AUTHOR=Li Li , Xu Fei , Yang Shengping , Kuang Peng , Ding Haoying , Huang Mei , Guo Chunyan , Yuan Zishui , Xiao Xiao , Wang Zuhong , Zhang Pengyue TITLE=Tongue acupuncture for the treatment of post-stroke dysphagia: a meta-analysis of randomized controlled trials JOURNAL=Frontiers in Neuroscience VOLUME=17 YEAR=2023 URL=https://www.frontiersin.org/journals/neuroscience/articles/10.3389/fnins.2023.1124064 DOI=10.3389/fnins.2023.1124064 ISSN=1662-453X ABSTRACT=Objectives

Post-stroke dysphagia is the most common neurological impairment after stroke. The swallowing process is controlled by a network made up of the cerebral cortex, subcortical area, and brainstem structure. The disruption of the swallowing network after stroke leads to dysphagia. The affected swallowing muscles after stroke mainly include the laryngeal muscles (suprahyoid muscle and thyrohyoid muscle) and infrahyoid muscle. These muscles experience kinematic effects and muscle strength weakens, resulting in reduced movement in the swallowing process. Acupuncture can change the excitability of cerebral cortical nerve cells, promote the recovery of neurological function, and enhance neuromuscular excitability, ultimately improving the control of swallowing-related nerves and muscles and promoting swallowing functional recovery.
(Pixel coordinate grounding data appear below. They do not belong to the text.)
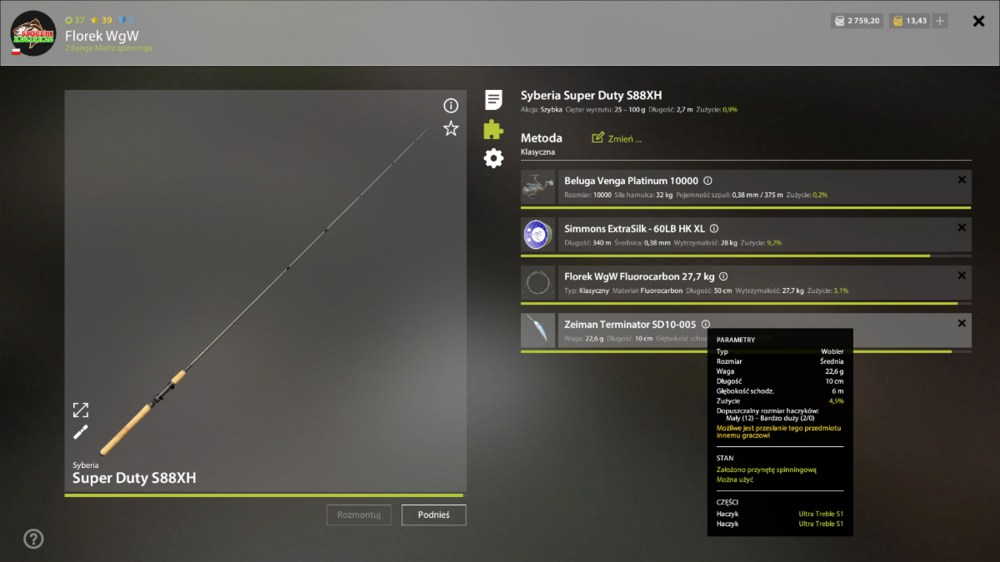Open the gear settings tab icon
This screenshot has width=1000, height=562.
coord(494,158)
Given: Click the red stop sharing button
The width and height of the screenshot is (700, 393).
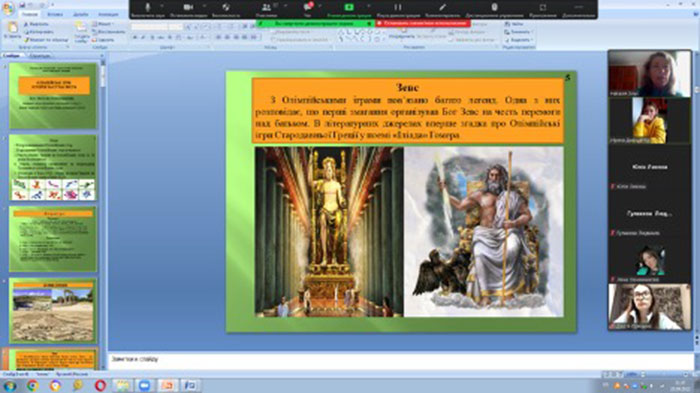Looking at the screenshot, I should 423,23.
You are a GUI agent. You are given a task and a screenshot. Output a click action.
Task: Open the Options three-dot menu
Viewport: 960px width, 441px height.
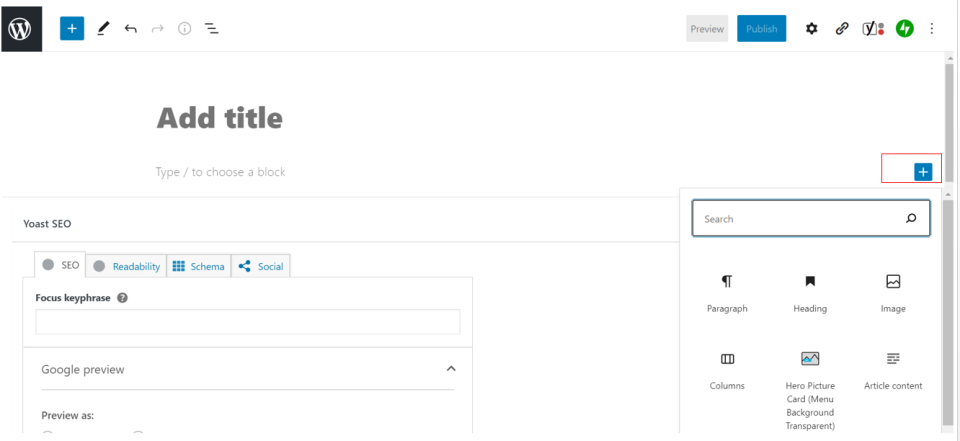pyautogui.click(x=933, y=29)
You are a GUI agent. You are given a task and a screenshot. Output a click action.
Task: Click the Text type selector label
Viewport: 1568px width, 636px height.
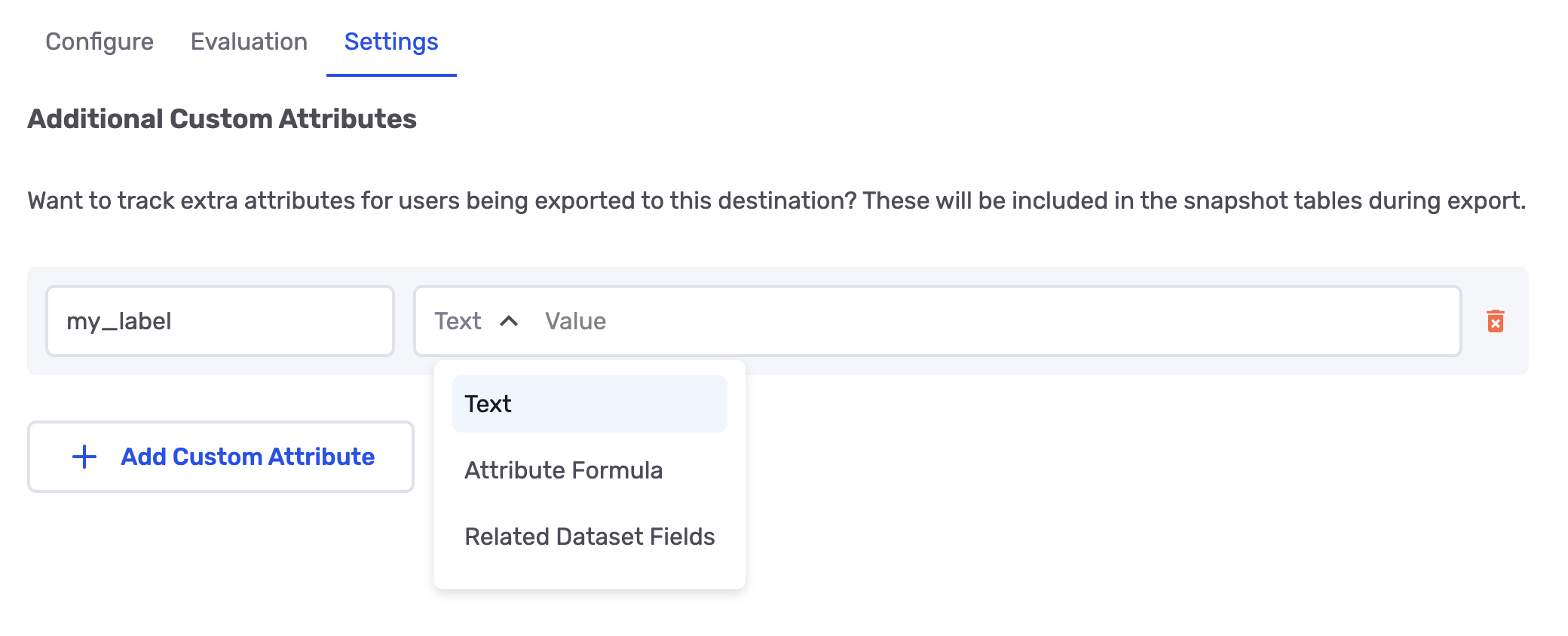(458, 321)
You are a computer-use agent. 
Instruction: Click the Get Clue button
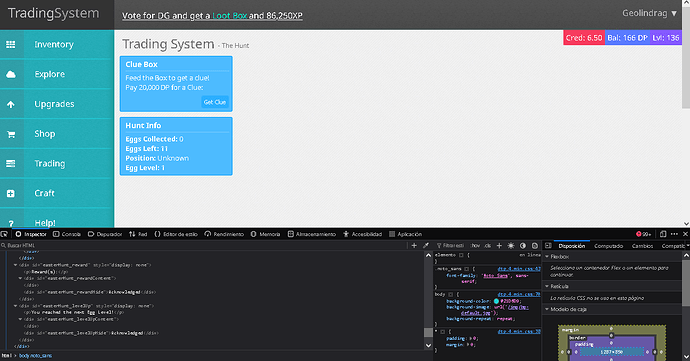click(x=215, y=102)
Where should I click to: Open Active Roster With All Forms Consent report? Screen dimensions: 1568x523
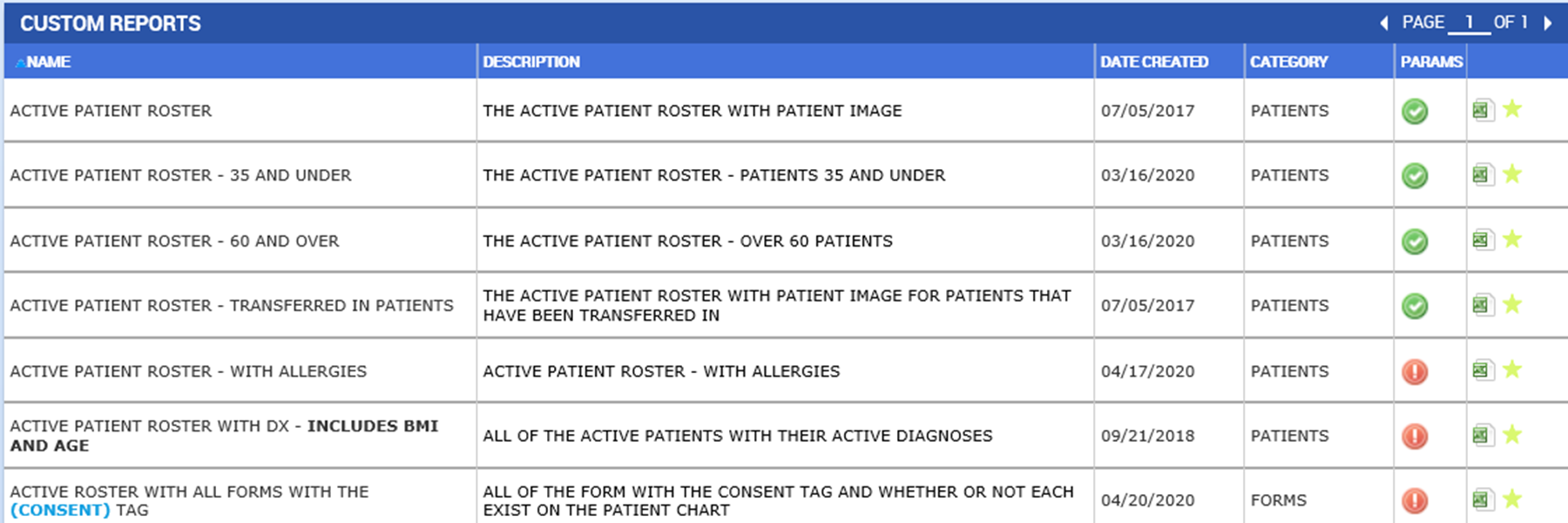[x=189, y=492]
In this meta-analysis, we systematically evaluate the clinical efficacy of acupuncture in the treatment of post-stroke dysphagia.

Methods

Randomized controlled trials of tongue acupuncture therapy for post-stroke dysphagia were searched and selected from seven electronic databases (PubMed, CBM, Cochrane, Embase, CNKI, VPCS, and Wan fang). The Cochrane Collaboration tool was used to conduct methodological quality assessment. Rev. Man 5.4 software was utilized to perform data analysis.

Results

A total of 15 studies with 1,094 patients were included. Meta-analysis Showed that WST score WST score (MD = −0.56, 95% CI (−1.23, 0.12), Z = 1.62, p < 0.00001), SSA score (MD = −1.65, 95% CI (−2.02, −1.28), Z = 8.77, p < 0.00001). These results suggested that the treatment group (tongue acupuncture or tongue acupuncture combined with other therapies) was superior to the control group in reducing WST scores and SSA scores. The clinical efficacy of the tongue acupuncture group was better compared with the control group (MD = 3.83, 95% CI (2.61, 5.62), Z = 6.88, p < 0.00001).

Conclusion

The meta-analysis showed that the total effective rate of patients with dysphagia after stroke in the treatment group (acupuncture, tongue acupuncture, and acupuncture combined with other therapy) was higher than that in the control group. These results indicated that acupuncture, tongue acupuncture, and acupuncture combined with other therapy can improve post-stroke dysphagia.